Bolo cítrico com fubá e canela para começar o ano

Bolo cítrico com fubá e canela

Feliz Ano Novo, pessoal!

Torço para que 2021 seja mais generoso conosco do que 2020 foi. Nós, brasileiros, carregamos tantos outros fardos além da pandemia, não? A cada dia que passa é mais difícil viver neste país. Muitas vezes me sinto em uma realidade paralela, coisa de episódio de “Além da Imaginação”.

Começo o ano com post rápido e amargo – me desculpem, por favor. Trago um bolo docinho e gostoso para compensar.

Um beijo e obrigada pela companhia – espero continuar a vê-los por aqui durante o ano que se inicia. xx

Bolo cítrico com fubá e canela


Bolo cítrico com fubá e canela

adaptado deste sempre ótimo site

- xícara medidora de 240ml

 

Bolo:

1 1/3 xícara (185g) de farinha de trigo

½ xícara (70g) de fubá

1 ½ colheres (chá) de fermento em pó

¾ colher (chá) de sal

¼ colher (chá) de canela em pó

1 xícara (200g) de açúcar, cristal ou refinado

raspas da casca de 1 laranja grande

200g de manteiga sem sal, amolecida

1 colher (chá) de extrato de baunilha

1 colher (sopa) de Cointreau (opcional)

4 ovos grandes, temperatura ambiente

1/3 xícara (80ml) de suco de laranja, temperatura ambiente

2 colheres (sopa) de suco de limão taiti ou siciliano, temperatura ambiente

 

Para finalizar o bolo:

1 colher (sopa) de suco de laranja

1 colher (sopa) de açúcar cristal ou refinado

¼ colher (chá) de canela


Preaqueça o forno a 180°C. Pincele levemente com manteiga uma forma de bolo inglês com capacidade para 6 xícaras de massa (1 litro e meio), forre com papel manteiga deixando sobras nos dois lados mais longos, formando “alças” que vão lhe ajudar a remover o bolo depois de assado. Pincele o papel com manteiga também.Em uma tigela média, peneire juntos a farinha, o fubá, o fermento, o sal e a canela. Reserve.

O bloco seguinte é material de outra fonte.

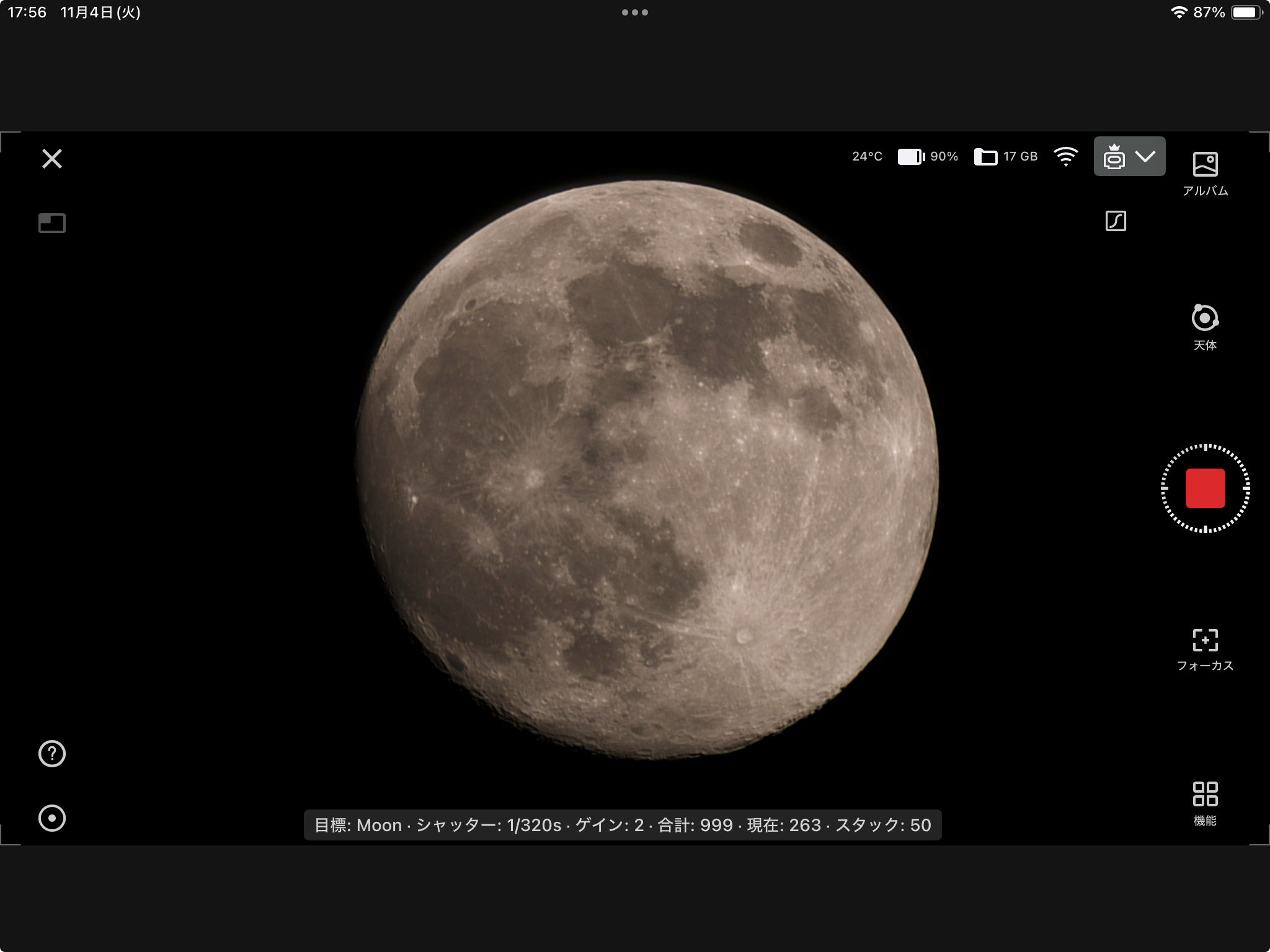This screenshot has width=1270, height=952.
Task: Toggle the picture-in-picture view icon
Action: pyautogui.click(x=52, y=223)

Na tigela da batedeira, junte o açúcar e as raspas de laranja e esfregue com as pontas dos dedos até o açúcar ficar aromatizado. Junte a manteiga, a baunilha, o Cointreau (se usar) e bata até obter um creme claro e fofo – raspe as laterais da tigela algumas vezes durante todo o preparo da receita. Acrescente os ovos, um a um, batendo bem a cada adição.

Misture em um potinho os sucos de laranja e limão.

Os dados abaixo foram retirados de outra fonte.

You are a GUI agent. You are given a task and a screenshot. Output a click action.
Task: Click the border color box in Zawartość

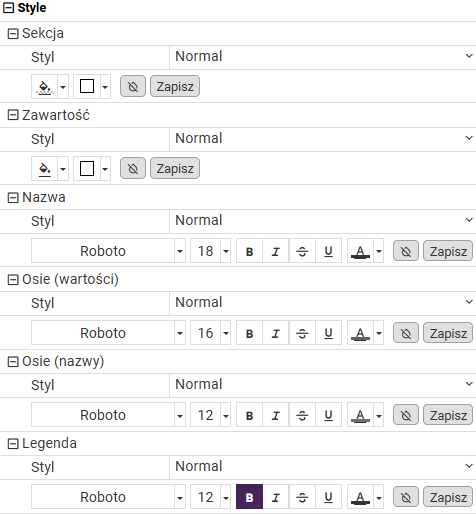(x=87, y=169)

Acrescente os ingredientes secos em três adições, alternando com os sucos em duas adições – comece e termine com os ingredientes secos. Não bata demais, para não deixar o bolo duro.

Raspe bem o fundo e as laterais da tigela para que todos os ingredientes fiquem incorporados e a massa fique homogênea. Despeje na forma e alise a superfície.
Leve ao forno por cerca de 1 hora, ou até crescer e dourar (faça o teste do palito). Transfira a forma para uma gradinha e deixe esfriar na forma por 15 minutos, e então remova com cuidado da forma, usando o papel como guia. Transfira para a gradinha, pincele o topo do bolo com o suco de laranja. Junte o açúcar e a canela, misture bem, e polvilhe sobre o bolo. Deixe esfriar completamente.

O bolo pode ser guardado em um recipiente hermético em temperatura ambiente por até 3 dias.